Saved entries:
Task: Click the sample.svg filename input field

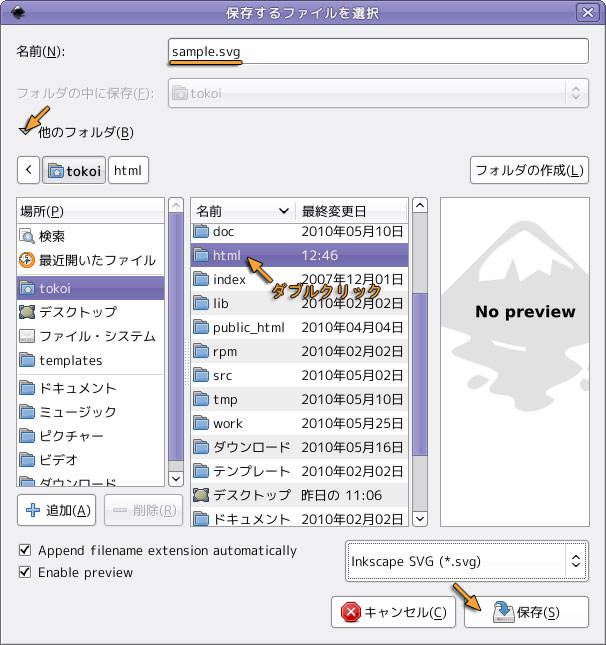Action: (x=378, y=51)
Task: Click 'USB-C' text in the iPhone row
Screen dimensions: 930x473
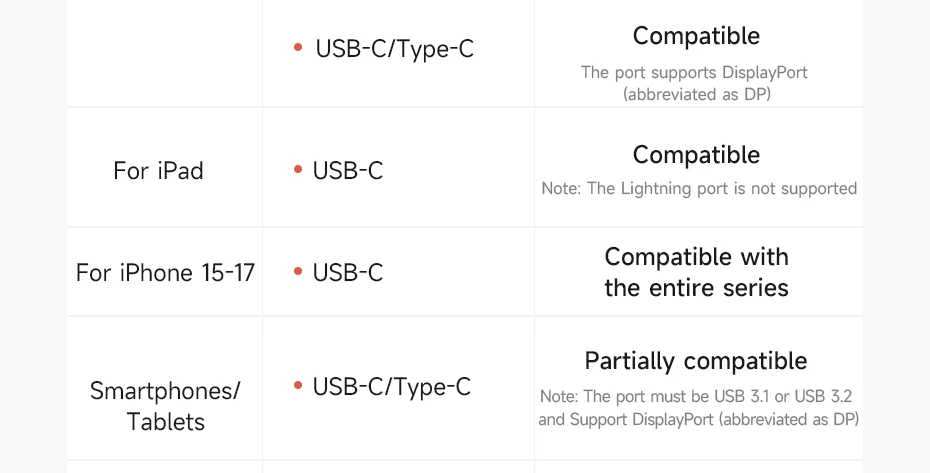Action: point(348,273)
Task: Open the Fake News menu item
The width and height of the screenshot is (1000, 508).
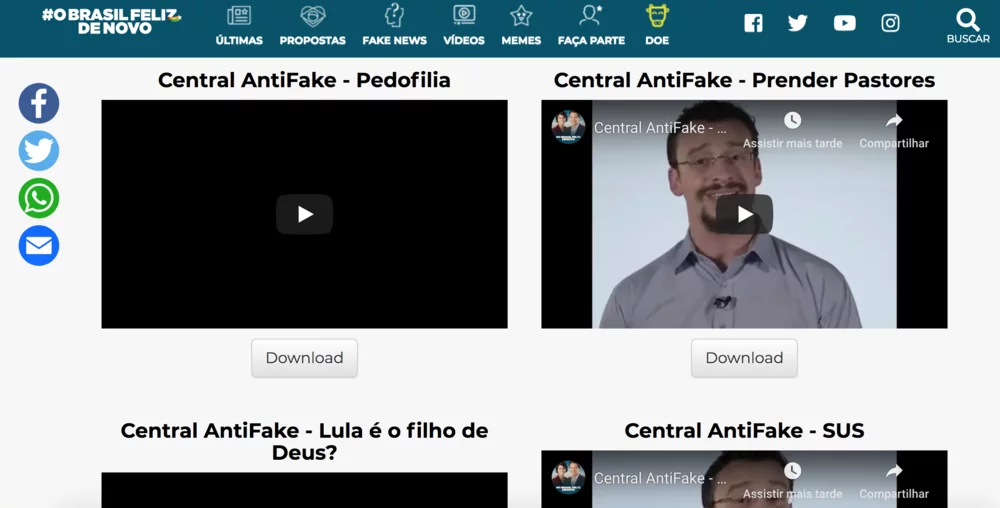Action: pyautogui.click(x=394, y=26)
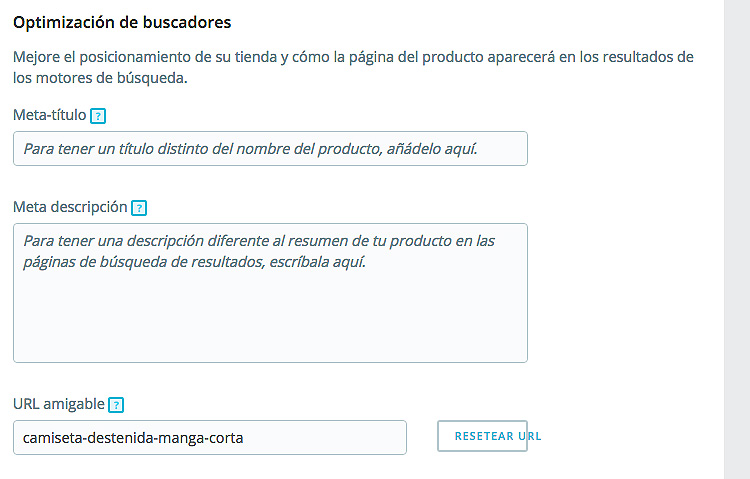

* [EXERCISE REQUIREMENTS] Every line from the one with "Task: Open the Fake News menu item" through the end of the records is to be reproduced exactly, and the pictures are to be left out.

* [RESPONSE AREA]
Task: Open the Fake News menu item
The width and height of the screenshot is (1000, 508).
Action: pyautogui.click(x=394, y=26)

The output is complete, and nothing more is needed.